Flughafenausbau: Dagegen. Olympia? Nein danke. Wegen ihrer Ablehnung werden Münchner gern als bräsige, satte Dimpflhuber charakterisiert. Dabei sind sie Veränderungen und Visionen nicht abgeneigt.

Von Franz Kotteder

Alle paar Wochen ist hier wieder alles anders. Es sind täglich um die 140.000 Autos, die sich über diesen Platz quälen müssen, und alle paar Wochen finden sie hier, auf dieser großen Ringstraße im Südwesten der Stadt, eine überraschende, neue Streckenführung vor. Das liegt daran, dass sich am Luise-Kiesselbach-Platz seit 2009 sehr viel verändert. Es wird hier nämlich gerade ein Tunnel gebaut, die Arbeiten dauern noch mindestens bis 2015 an, und bis auch obenrum alles fertig ist, wird es 2017. Dann aber wird hier wirklich alles anders sein.

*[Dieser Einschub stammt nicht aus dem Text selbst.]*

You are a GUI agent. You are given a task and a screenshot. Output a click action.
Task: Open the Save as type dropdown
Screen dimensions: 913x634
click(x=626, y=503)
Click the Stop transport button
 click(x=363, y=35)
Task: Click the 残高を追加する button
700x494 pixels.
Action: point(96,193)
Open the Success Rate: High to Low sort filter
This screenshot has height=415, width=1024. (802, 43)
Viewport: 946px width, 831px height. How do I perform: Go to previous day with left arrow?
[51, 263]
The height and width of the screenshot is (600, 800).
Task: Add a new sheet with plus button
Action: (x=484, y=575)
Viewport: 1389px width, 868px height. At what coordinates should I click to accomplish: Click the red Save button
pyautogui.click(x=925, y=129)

Weiter nördlich, in der Maxvorstadt, befindet sich ein großer Museumsbau, der 2002 eröffnet wurde: die Pinakothek der Moderne. Mit ihr entstanden aber nicht nur einige Tausend Kubikmeter umbauten Raumes, sondern es erwuchs auch gleich ein neues Viertel: das Museumsquartier, auch Kunstareal genannt. Die Filmhochschule zog zusammen mit dem Staatlichen Museum Ägyptischer Kunst hierher, das Brandhorstmuseum wurde gebaut, und zahlreiche Galerien siedelten sich bald in unmittelbarer Nähe an. Jetzt überlegt man, wie sich dieses Viertel umgestalten lässt, damit es seiner neuen Funktion noch besser gerecht wird.

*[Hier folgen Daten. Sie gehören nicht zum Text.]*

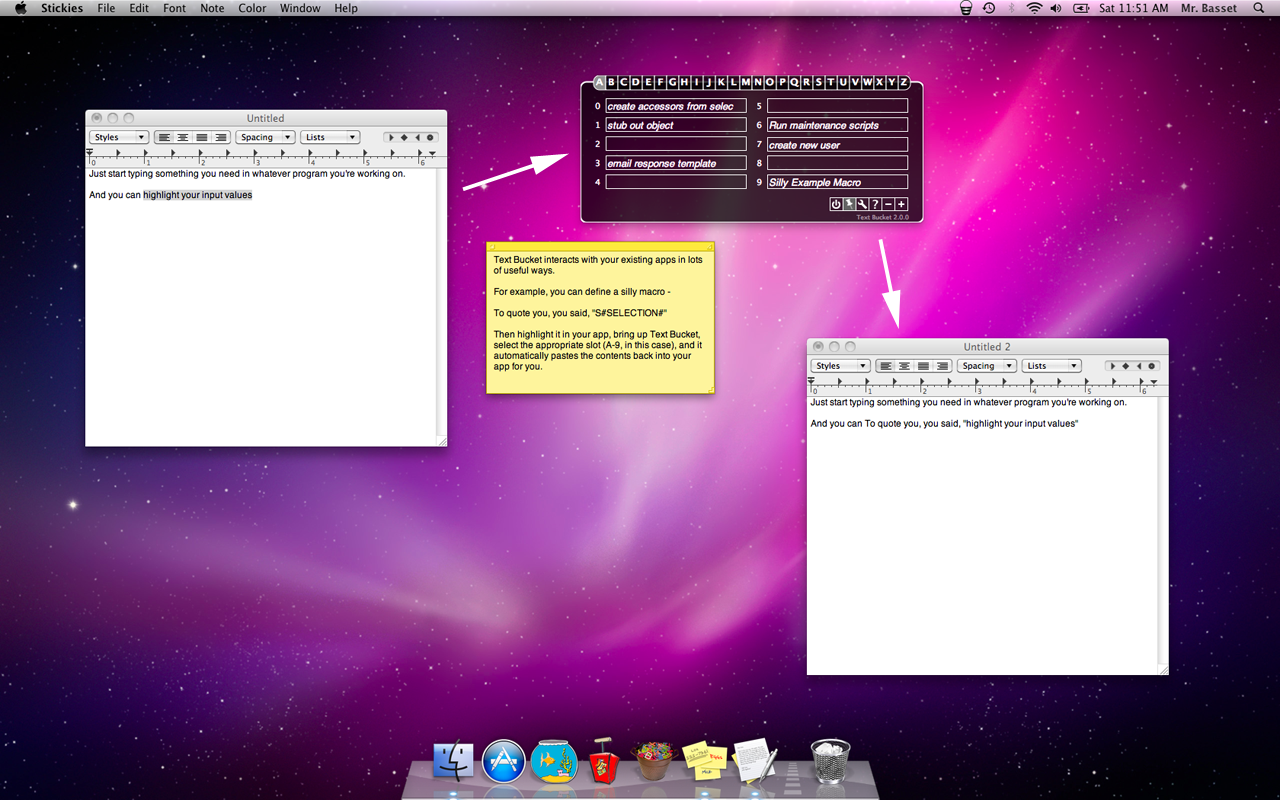Image resolution: width=1280 pixels, height=800 pixels.
Task: Open Spacing dropdown in Untitled 2 window
Action: click(x=985, y=366)
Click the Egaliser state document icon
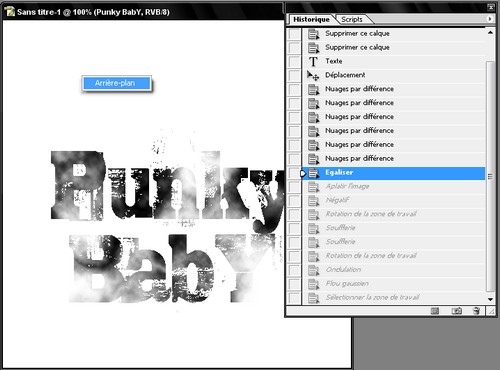500x370 pixels. pos(313,173)
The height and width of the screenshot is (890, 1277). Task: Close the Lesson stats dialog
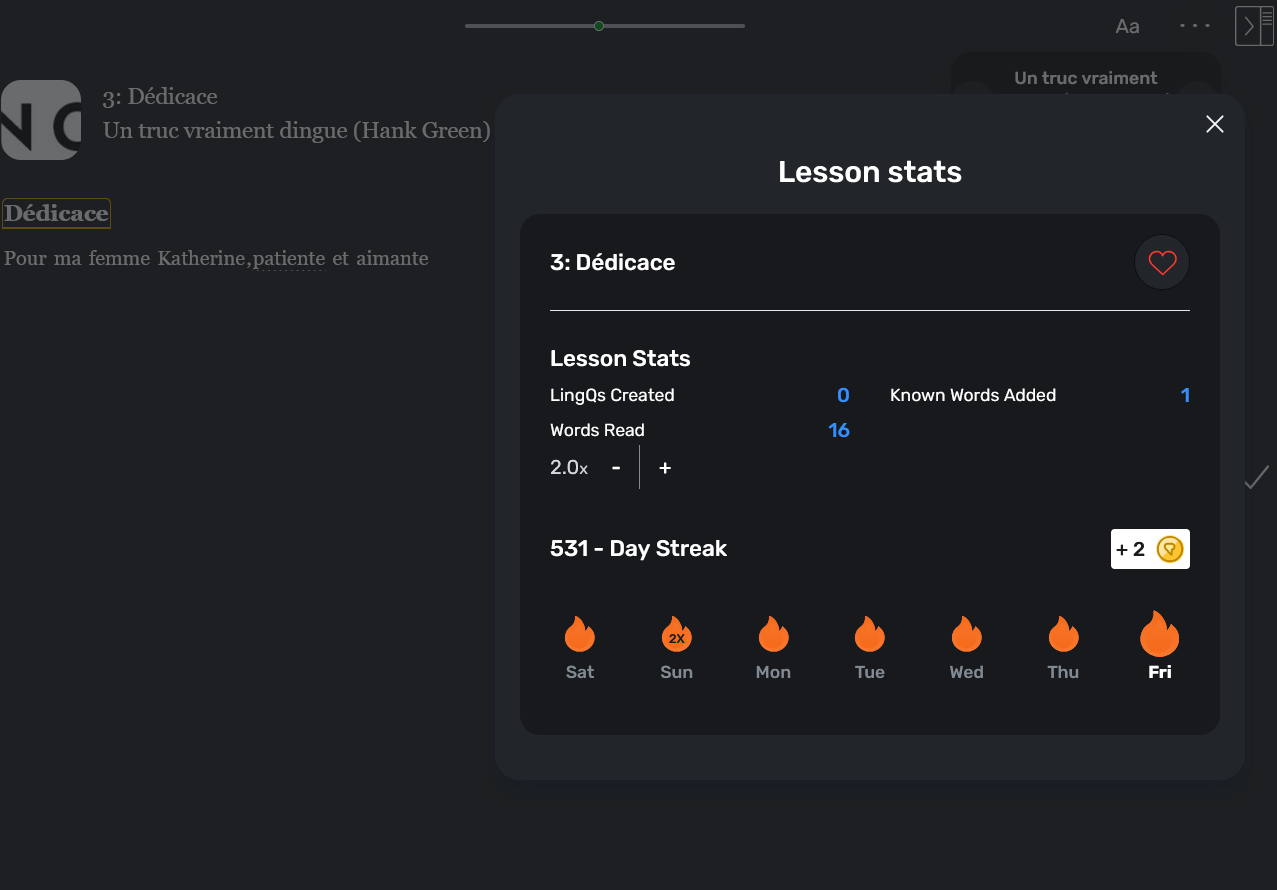[x=1215, y=124]
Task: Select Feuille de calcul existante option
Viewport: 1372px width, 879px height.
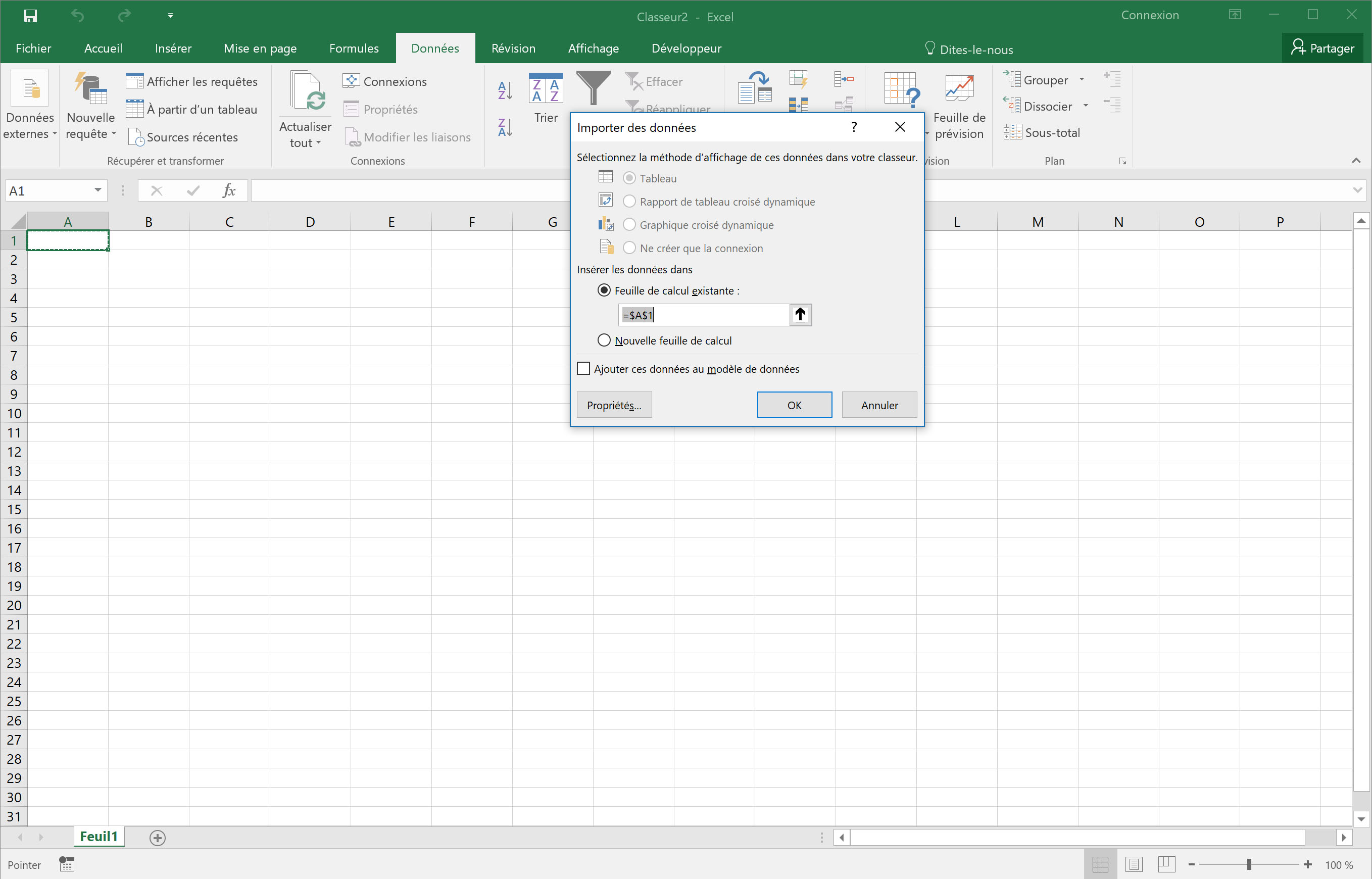Action: [x=604, y=290]
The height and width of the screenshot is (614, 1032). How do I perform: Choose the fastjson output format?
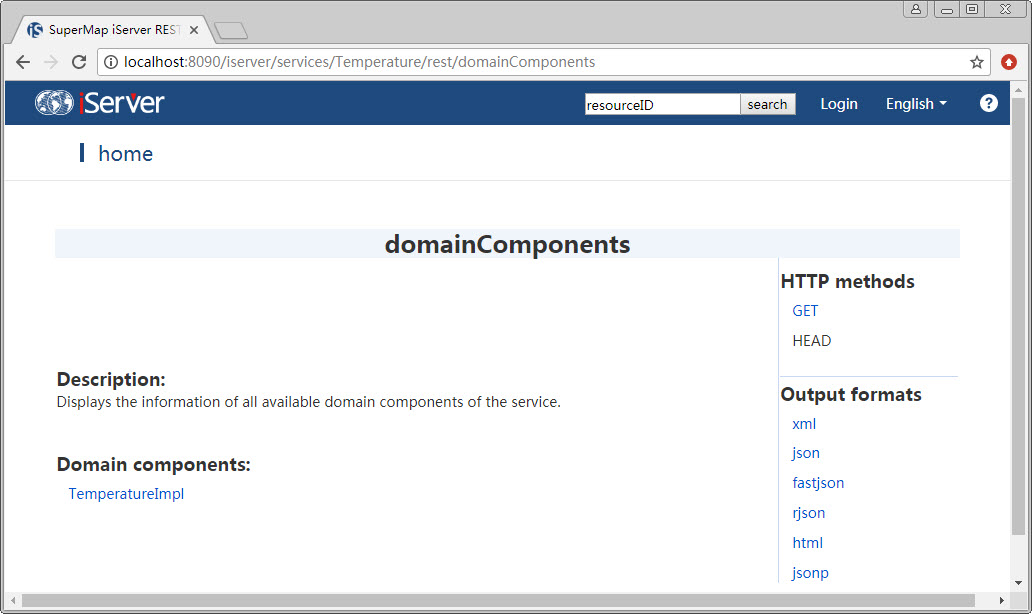[818, 483]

Und regt sich irgendjemand groß auf über diese Veränderungen? Nein.

Im Gegenteil, man hat es ja selbst so gewollt. Sowohl die Tunnels am Mittleren Ring als auch die Pinakothek der Moderne wären nie gebaut worden ohne die Münchner Bürger, die gerade wieder von manchen als bräsige, satte, selbstzufriedene Dimpflhuber charakterisiert werden, weil sie es gewagt haben, die Olympischen Winterspiele 2022 nicht ausrichten zu wollen. Übrigens auch vom eigenen Oberbürgermeister. Man muss nur nachlesen, was der in den städtischen Pressemitteilungen am Freitag vor dem Olympia-Bürgerentscheid verlauten ließ. Sein Text triefte nur so vor Hohn und Spott über die Olympiaverweigerer, die einfach nicht kapierten, welch großartiges Geschenk sie sich da entgehen ließen.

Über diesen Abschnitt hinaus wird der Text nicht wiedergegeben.